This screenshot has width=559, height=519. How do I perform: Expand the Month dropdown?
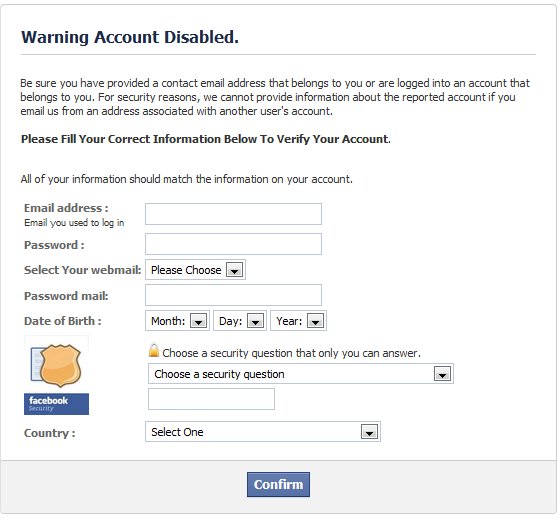click(177, 321)
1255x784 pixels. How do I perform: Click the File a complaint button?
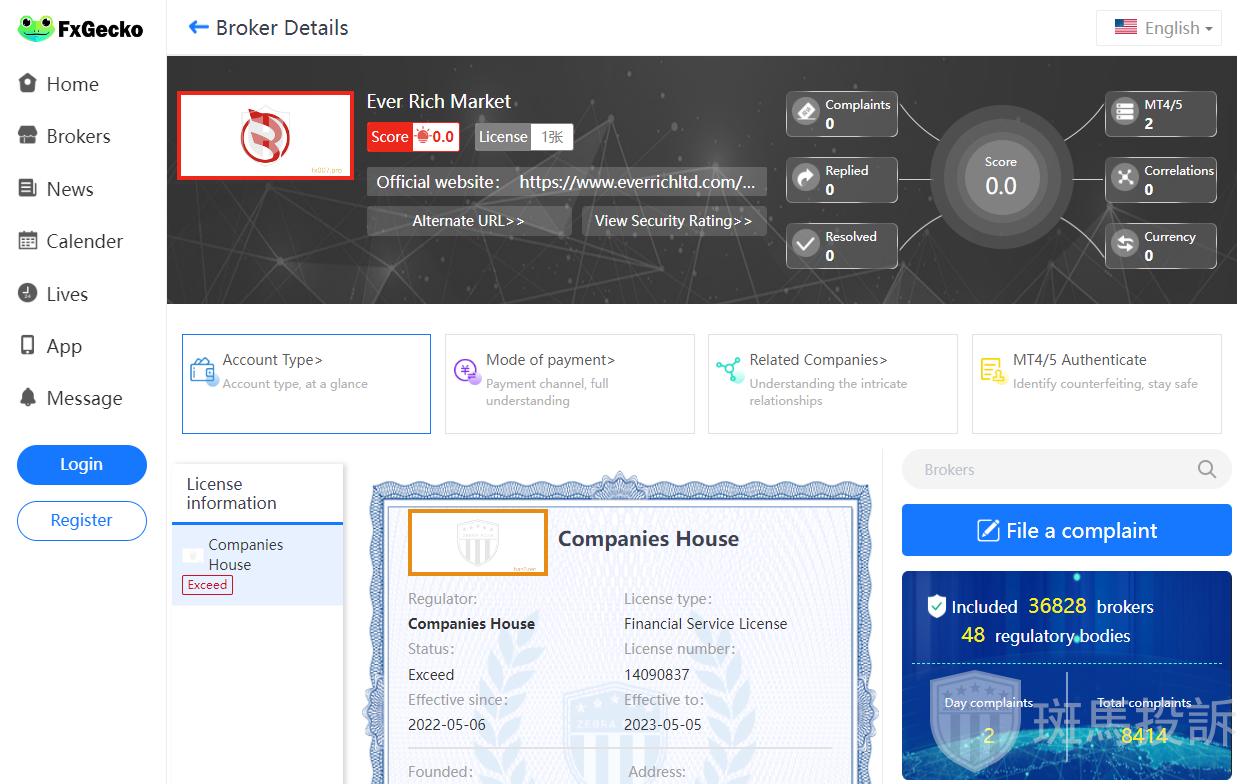[x=1066, y=530]
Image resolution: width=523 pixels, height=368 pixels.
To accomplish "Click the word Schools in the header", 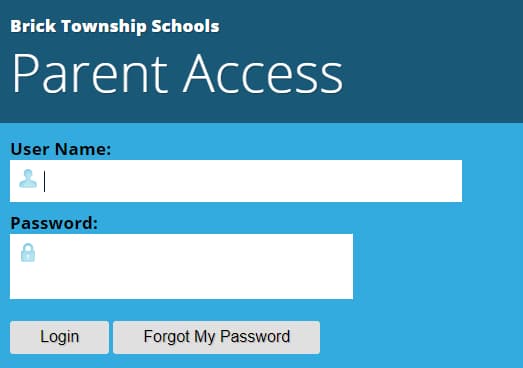I will (185, 26).
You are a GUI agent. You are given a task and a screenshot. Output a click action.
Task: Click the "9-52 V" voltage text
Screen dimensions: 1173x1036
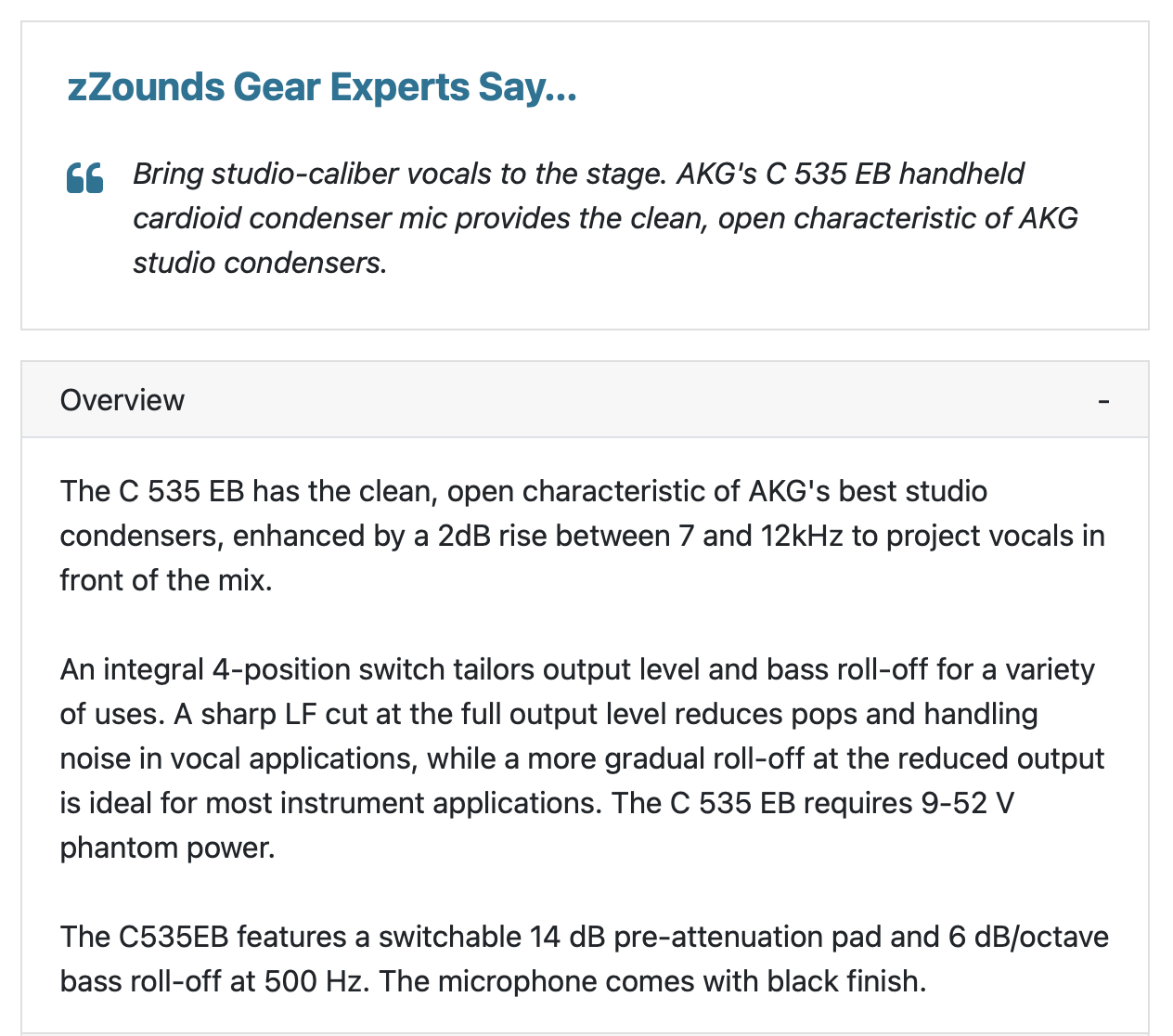tap(967, 803)
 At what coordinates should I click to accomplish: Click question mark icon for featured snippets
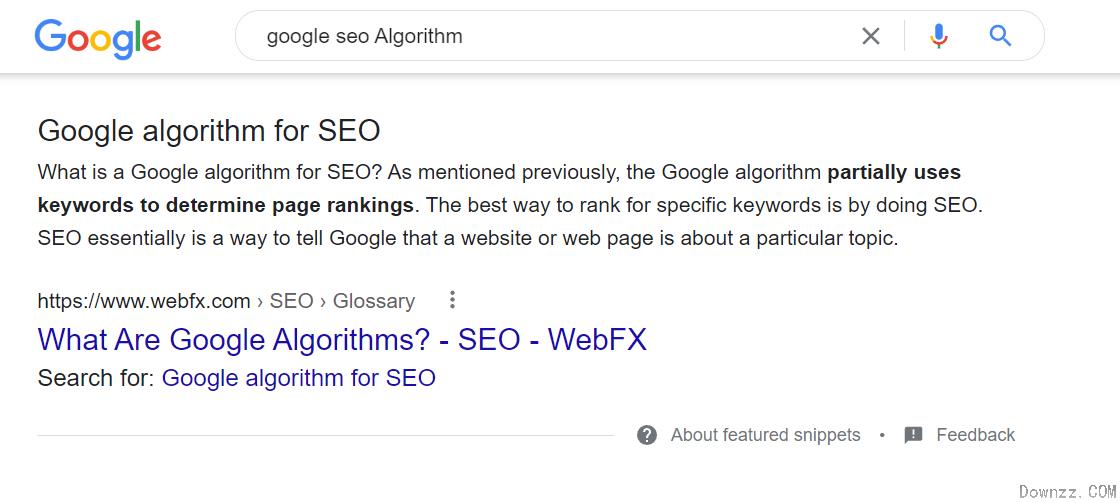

> TASK DETAILS
Set down word for word every line from the one containing "Screen dimensions: 1173x1036" through the last line of the records above, both ends included. Leave out the pictures.

> RESPONSE TO THE TASK
Screen dimensions: 1173x1036
tap(967, 803)
 At what coordinates should I click to accomplish: Click question mark icon for featured snippets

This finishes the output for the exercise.